Organizations are increasingly investing in technologies that support key value-based care functions, including:
- Utilization Management (UM)
- Care Management (CM)
- Quality Improvement and Care Gap Closure
- HCC and Risk Adjustment Optimization
- Financial Reporting and Value-Based Care Modeling
- Population Health Analytics and Provider Performance Management
Rather than pursuing large-scale transformation initiatives all at once, many health plans are prioritizing targeted operational improvements that deliver measurable value while building a scalable foundation for long-term modernization and value-based care success.
Leveraging AI and Data
Data analytics and artificial intelligence are playing a growing role in enabling faster, more informed decision-making. These capabilities can help organizations:
- Identify emerging trends earlier
- Improve operational decision-making
- Forecast downstream impacts
- Respond more effectively to regulatory and market shifts
Technology investments are increasingly evaluated based on their ability to improve performance, reduce administrative burden, enhance member experience, and build long-term agility.

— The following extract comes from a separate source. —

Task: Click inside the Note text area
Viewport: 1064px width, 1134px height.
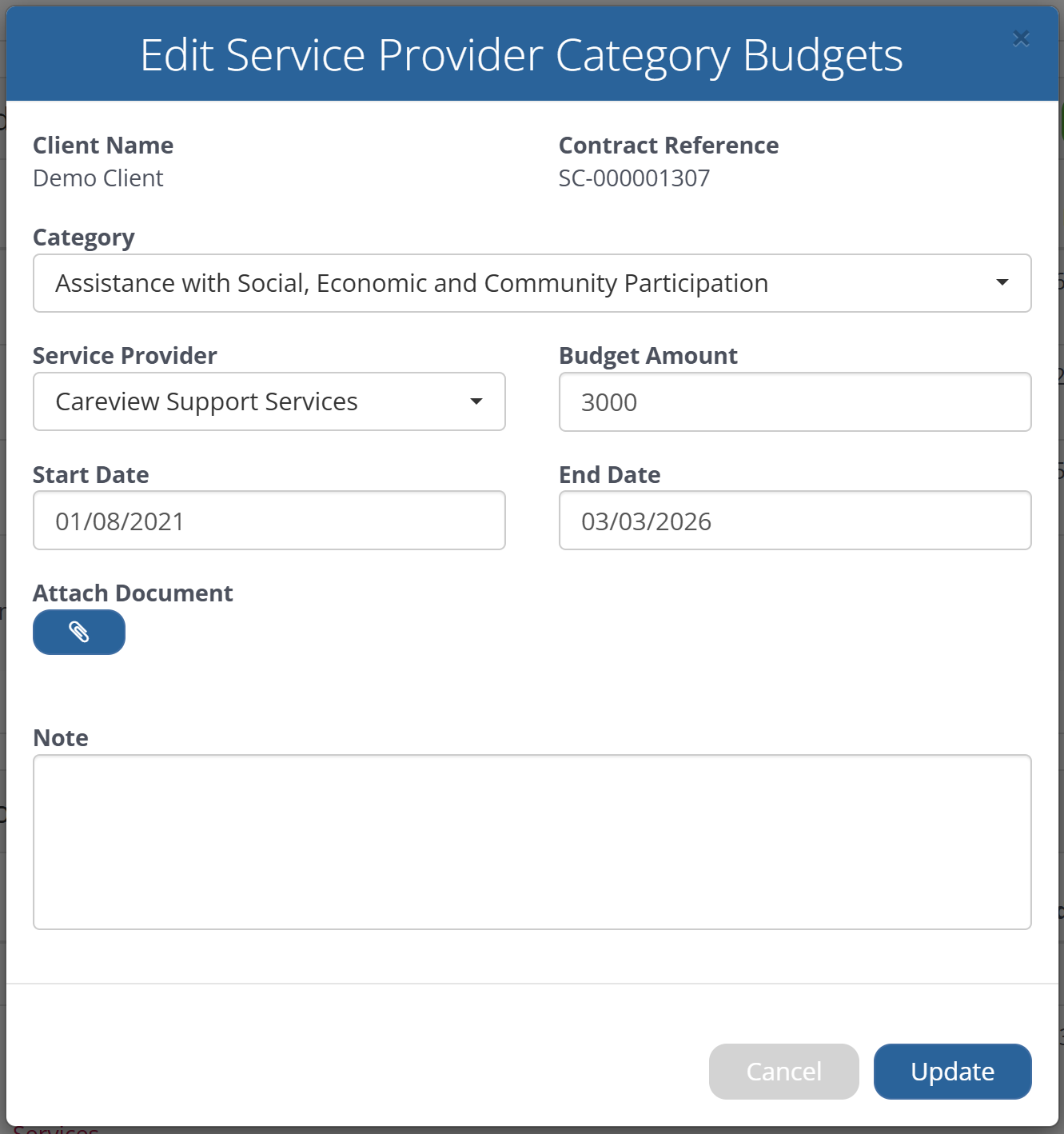Action: (532, 841)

How COPE Health Solutions Supports Health Plan Modernization
COPE Health Solutions (CHS) partners with regional health plans, provider-sponsored organizations, and risk-bearing entities to operationalize exactly the capabilities described in this paper. Through our ARC platform and embedded managed care expertise, we support organizations across quality improvement and care gap closure, HCC and risk adjustment optimization, utilization and care management, and financial modeling for value-based contracts. Our approach is grounded in practical execution — not advisory recommendations that sit on a shelf. For health plans navigating reimbursement pressure, regulatory change, and the imperative to modernize, CHS serves as an operating partner that accelerates time-to-impact while building durable internal capability.
Looking Ahead
As healthcare policy, reimbursement structures, and market dynamics continue to shift, health plans will need to remain agile, disciplined, and forward-looking in how they operate and grow.
The policy and market forces reshaping healthcare in 2026 and beyond are not a temporary disruption — they are a structural reset. Health plans that treat this moment as a catalyst for deeper operational change, rather than a challenge to weather, will emerge in a stronger competitive position. The organizations best suited for what comes next will be those that have built the internal agility to absorb uncertainty, the data capabilities to act on it quickly, and the strategic clarity to make deliberate trade-offs. The fog won’t clear on its own — but plans that invest now in resilience, modernization, and purposeful partnership will be the ones defining what healthcare looks like on the other side.